▸ **DIRECTIONS**
Copy the lines below without any changes, starting with the line containing "Given: Click the red Cervelo bike thumbnail" and continuing through the end of the lines. Leave out the pictures.

▸ **STORED DATA**
■ ■ ■ ■
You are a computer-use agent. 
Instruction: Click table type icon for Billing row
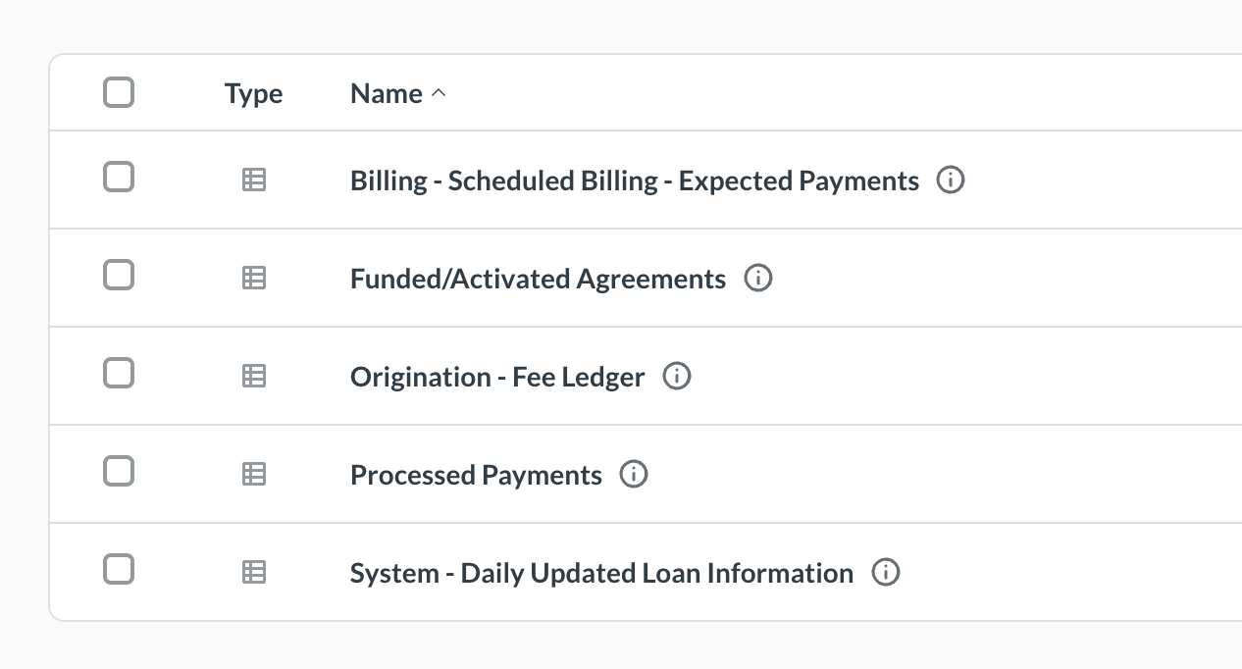tap(254, 180)
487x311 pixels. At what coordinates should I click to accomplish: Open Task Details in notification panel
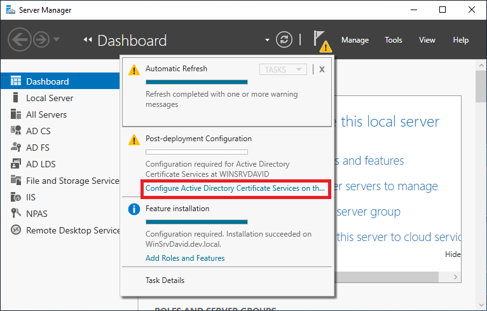(x=165, y=280)
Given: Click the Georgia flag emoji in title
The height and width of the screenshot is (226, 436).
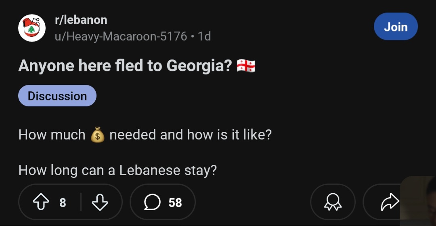Looking at the screenshot, I should point(245,66).

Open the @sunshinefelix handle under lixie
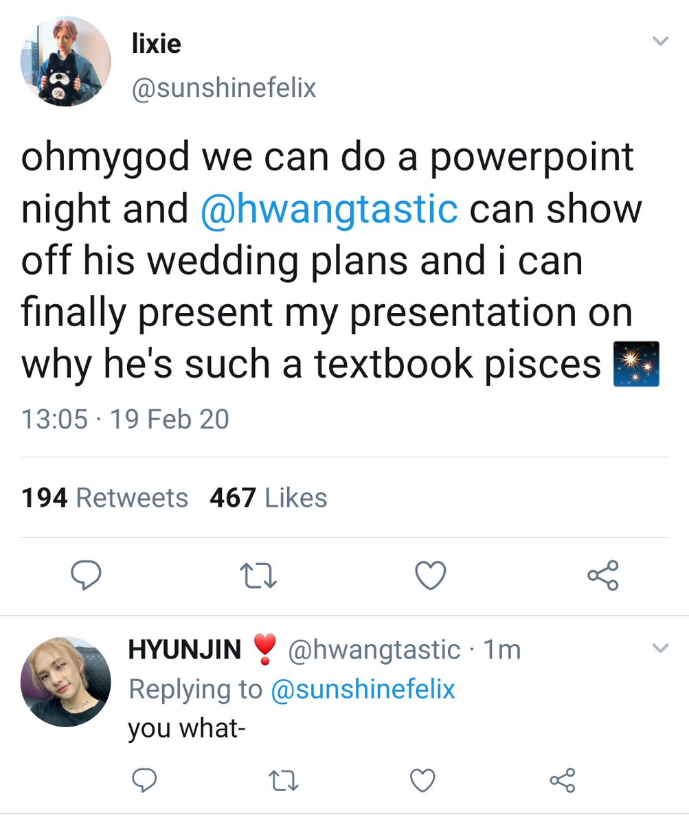point(223,88)
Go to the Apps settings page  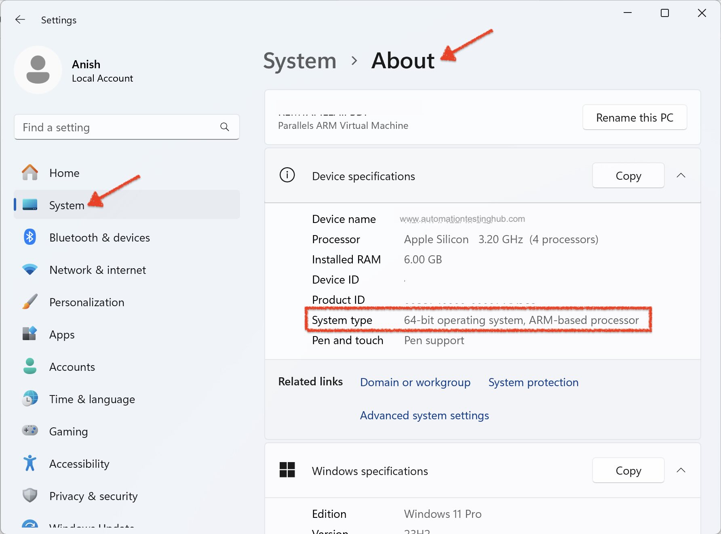[62, 334]
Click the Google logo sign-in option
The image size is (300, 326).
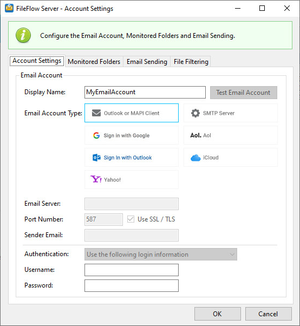pos(96,135)
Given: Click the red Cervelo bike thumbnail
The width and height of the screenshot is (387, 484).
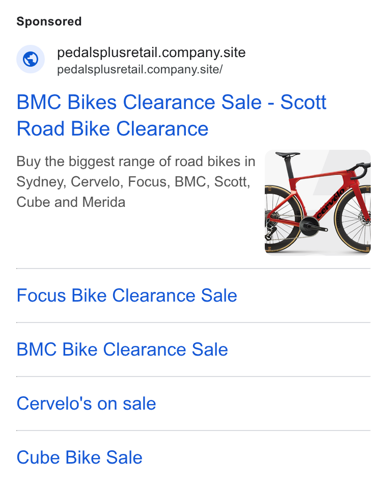Looking at the screenshot, I should tap(318, 202).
■ ■ ■ ■
▸ **CORRECT OUTPUT**
Given: Click the red Cervelo bike thumbnail
The width and height of the screenshot is (387, 484).
Looking at the screenshot, I should tap(318, 202).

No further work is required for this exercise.